A new concept for clearing plastic waste from the oceans has successfully completed a feasibility study and is now looking for funding to take it further.
The concept developed by seismic ship operator Petroleum Geo Services (PGS) may be valuable in certain areas and during seasons or events when plastic densities are high. PGS says its next step is to seek funding for a full-scale pilot test.
In 2017 PGS launched a concept for collecting plastics at sea that uses the inherent capabilities of seismic vessels. PGS then commissioned a desktop review by an independent consultant of the potential and feasibility of the concept, using funds received from the Norwegian development and investment bank 'Innovation Norway'.

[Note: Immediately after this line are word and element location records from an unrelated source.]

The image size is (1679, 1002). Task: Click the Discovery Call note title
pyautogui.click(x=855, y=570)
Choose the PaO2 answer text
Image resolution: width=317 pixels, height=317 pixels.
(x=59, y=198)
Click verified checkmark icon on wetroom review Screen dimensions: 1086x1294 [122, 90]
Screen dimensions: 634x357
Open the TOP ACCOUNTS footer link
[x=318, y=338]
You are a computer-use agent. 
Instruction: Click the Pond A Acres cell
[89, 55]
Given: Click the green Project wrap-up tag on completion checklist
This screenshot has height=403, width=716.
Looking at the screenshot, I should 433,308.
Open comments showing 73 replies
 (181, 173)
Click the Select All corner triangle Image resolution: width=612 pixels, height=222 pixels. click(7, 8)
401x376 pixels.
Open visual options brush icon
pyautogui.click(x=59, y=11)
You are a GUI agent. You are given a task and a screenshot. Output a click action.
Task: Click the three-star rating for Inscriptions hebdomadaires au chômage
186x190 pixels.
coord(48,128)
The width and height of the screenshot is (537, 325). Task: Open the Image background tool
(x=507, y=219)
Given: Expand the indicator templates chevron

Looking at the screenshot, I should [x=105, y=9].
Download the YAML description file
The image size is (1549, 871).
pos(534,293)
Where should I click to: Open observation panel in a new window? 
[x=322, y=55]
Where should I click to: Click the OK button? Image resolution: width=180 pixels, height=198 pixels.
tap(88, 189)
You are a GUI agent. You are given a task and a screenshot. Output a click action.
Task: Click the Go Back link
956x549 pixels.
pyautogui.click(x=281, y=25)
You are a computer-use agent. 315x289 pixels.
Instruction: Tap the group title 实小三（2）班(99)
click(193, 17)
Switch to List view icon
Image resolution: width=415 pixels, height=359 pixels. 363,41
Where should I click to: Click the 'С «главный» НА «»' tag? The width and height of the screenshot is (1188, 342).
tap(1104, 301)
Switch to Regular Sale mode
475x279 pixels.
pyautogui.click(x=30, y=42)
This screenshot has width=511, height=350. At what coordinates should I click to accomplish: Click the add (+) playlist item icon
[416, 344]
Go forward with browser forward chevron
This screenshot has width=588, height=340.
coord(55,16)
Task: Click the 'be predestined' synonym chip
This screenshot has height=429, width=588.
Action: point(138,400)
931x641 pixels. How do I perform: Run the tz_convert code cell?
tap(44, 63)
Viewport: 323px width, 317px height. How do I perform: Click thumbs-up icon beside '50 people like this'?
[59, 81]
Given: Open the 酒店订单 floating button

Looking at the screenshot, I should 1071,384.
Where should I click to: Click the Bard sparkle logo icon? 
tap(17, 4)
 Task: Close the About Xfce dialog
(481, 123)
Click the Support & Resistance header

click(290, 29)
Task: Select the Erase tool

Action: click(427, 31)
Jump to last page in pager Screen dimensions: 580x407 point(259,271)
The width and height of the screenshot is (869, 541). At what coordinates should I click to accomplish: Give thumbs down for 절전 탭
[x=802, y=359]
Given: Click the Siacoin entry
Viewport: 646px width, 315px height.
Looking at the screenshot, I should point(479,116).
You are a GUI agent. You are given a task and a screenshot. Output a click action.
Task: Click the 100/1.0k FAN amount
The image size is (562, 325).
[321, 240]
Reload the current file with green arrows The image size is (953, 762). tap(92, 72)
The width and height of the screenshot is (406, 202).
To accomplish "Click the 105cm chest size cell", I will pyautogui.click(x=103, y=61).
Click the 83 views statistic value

The results of the feasibility study were published in Q3 2018 and conclude that, "pelagic microplastic densities are too low for surface plastic collection to be efficient on the open ocean, but densities may be higher in certain areas or during certain seasons, or during flush-out events." A review of synthesis and modelling studies identified areas where plastic could be available in high densities, due to the likelihood of high input flows from runoff and rivers during wet seasons. These include the Gulf of Mexico, the Caribbean Sea and the West Coast of Africa around the north Atlantic Margin.
PGS is now progressing with a more detailed technical study that will include theoretical engineering and hydrodynamics considerations. Discussions are ongoing with potential partners and suppliers for the boom arrangement, bubble curtain and collection unit.
Based upon the recommendations in the feasibility study and if funding can be secured PGS says a full-scale pilot would involve a single seismic vessel towing a boom and skirt arrangement with a bubble curtain that lifts plastic to the surface for collection in a permeable collection bag. The pilot would be conducted offshore, over a period of approximately two months in either the Atlantic or the Caribbean.
The purpose of the pilot will be two-fold, testing the efficiency of the collection concept both offshore and near-shore and conducting scientific research on the occurrence, density and characteristics of plastics in the ocean. To facilitate the latter, PGS proposes a large aperture sampling system enabling unprecedented coverage. Academic institutions will be invited to join us, using our vessel for the duration of the pilot to conduct relevant research on plastic pollution in the oceans.